Traditional binary data can be only a 0 or a 1 at any given time. But imagine if data could be both a 0 and a 1 at the same time?
It sounds simple, but such a change would enable exponentially faster computation. Add specialized hardware, and users of this new type of computing power could perform faster analytics and predictions, empowering advances in a broad range of areas including cybersecurity, fraud detection and early disease detection, to name a few.
It may sound like science fiction, but it’s actually all quite possible with quantum computing. Quantum computing has the potential to tackle large mathematical problems supercomputers can’t even touch. And while it’s long been limited to science fiction, quantum computing is becoming reality, and quite quickly.

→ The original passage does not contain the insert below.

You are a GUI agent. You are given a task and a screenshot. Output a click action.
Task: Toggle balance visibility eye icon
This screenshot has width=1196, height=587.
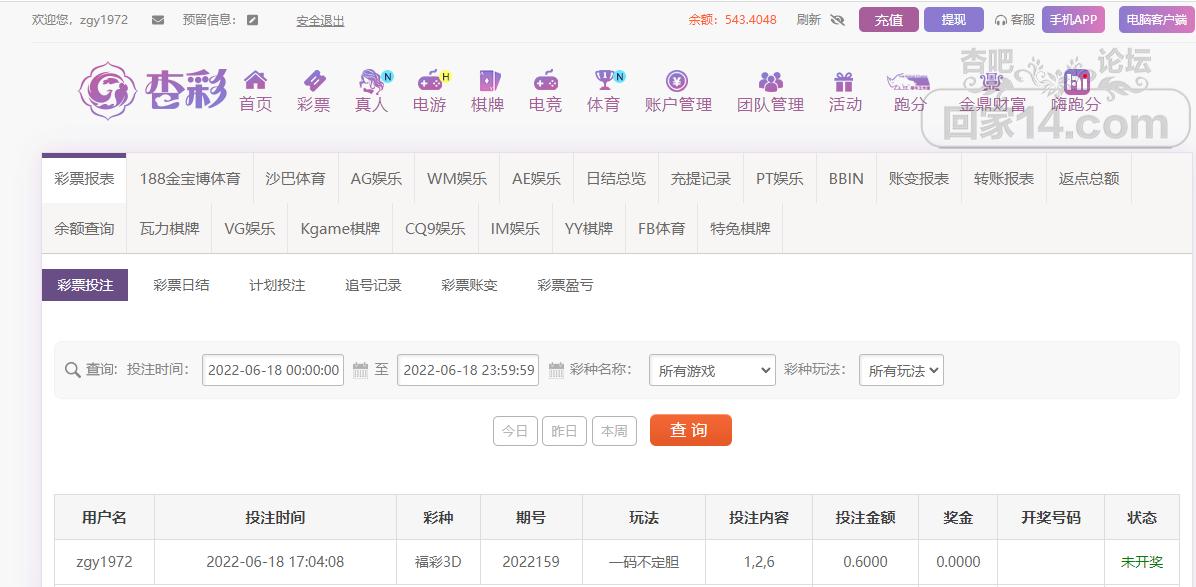pyautogui.click(x=838, y=20)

Possibilities and challenges
The primary hurdle scientists are working to overcome today has to do with the scalability of quantum, which is limited by the extreme cooling required to keep quantum bits (qubits) stable and to keep the equipment required to read and write quantum data working. Currently, qubits must be cooled to cryogenic temperatures to preserve quantum states.
But getting the cooling issue and other challenges around quantum computing figured out could come with huge rewards. Quantum computing has the potential to unleash promising, data-laden applications that include artificial intelligence, Big Data and the Internet of Things.
Though companies like Google, IBM and Intel are developing new semiconductor chips specifically to handle high-speed machine learning, quantum computing has the potential to take things to a whole new level.
It’s still in its infancy, but quantum science is attracting big investments, and those investments have the potential to push quantum forward more quickly.
"A growing number of enterprises are already committing resources to exploring how to apply quantum computing,"said David Schatsky, managing director at Deloitte. "The stakes appear to be too high to ignore this still-nascent technology."
Quantum attracted $147 million in venture capital in the last three years alone, and $2.2 billion in government funding globally, according to a Deloitte analysis, based on CB Insights data. The advanced computing is no longer confined to academic research labs and start-up companies. Big tech companies are also placing bets that quantum will soon drive innovation across industries.
Google recently announced that it plans to produce a viable quantum computer in the next five years, and startups Rigetti and D-Wave as well as established players like Microsoft and Intel have been investing in quantum too. Intel recently invested $50 million to help develop the technology.
Quantum as a Service?
Until there is a breakthrough to make quantum computers viable onsite and allow companies to fully build quantum computing into their operations, some companies are working to offer Quantum as a Service.
Earlier this year, IBM announced it wants to start providing enterprise partners with access to quantum computing systems as soon as this year. Dubbed "IBM Q," the quantum systems and services will be delivered via the IBM Cloud platform and are "designed to tackle problems that are too complex and exponential in nature for classical computing systems to handle," according to the announcement.
IBM also announced the release of a new API that will allow developers and programmers to build interfaces between its cloud-based quantum computer and classical computers. Big Blue plans to release a quantum-related Software Development Kit later this year.
Once it becomes reality, there are many ways quantum computing or quantum services could be employed in the enterprise. Schatsky recently examined how quantum computing could impact a broad range of industries ranging from finance to life sciences to manufacturing as part of his "Signals for Strategists" blog on Deloitte University Press.
For example, Schatsky points out that financial institutions such as Barclays and Goldman Sachs are investigating the use of quantum computing in areas such as "portfolio optimization, asset pricing, capital project budgeting and data security." Other organizations are exploring applications in logistics, aerospace, industrial chemistry and energy.
"For instance, the standard process for manufacturing fertilizer uses some 2% to 5% of global natural gas production each year," wrote Schatsky. "Quantum simulation could lead to the discovery of a more efficient process that could save billions of dollars and trillions of cubic feet of natural gas annually."
Of course, quantum computing also presents risks because all that power could potentially be used for malicious purposes. Imagine a cyberattack using quantum computing, for example.
"When quantum computing becomes a reality, many public-key algorithms will become obsolete," said Kevin Curran, an IEEE senior member and senior lecturer in Computer Science at the University of Ulster.
Fortunately, Curran says at the same time scientists are working to make quantum computing a reality, cryptographers are creating new algorithms to prepare for a time when quantum computing could pose a threat.
"Technologies such as quantum key distribution will provide us with a means to communicate securely, while post-quantum cryptography will ensure that our encrypted data remains safe, even during brute-force attacks by a quantum computer," said Curran. "But the threat that quantum computing poses is to the security of public key algorithms. Most symmetric cryptographic algorithms (symmetric ciphers and hash functions) are believed to be relatively secure against attacks by quantum computers."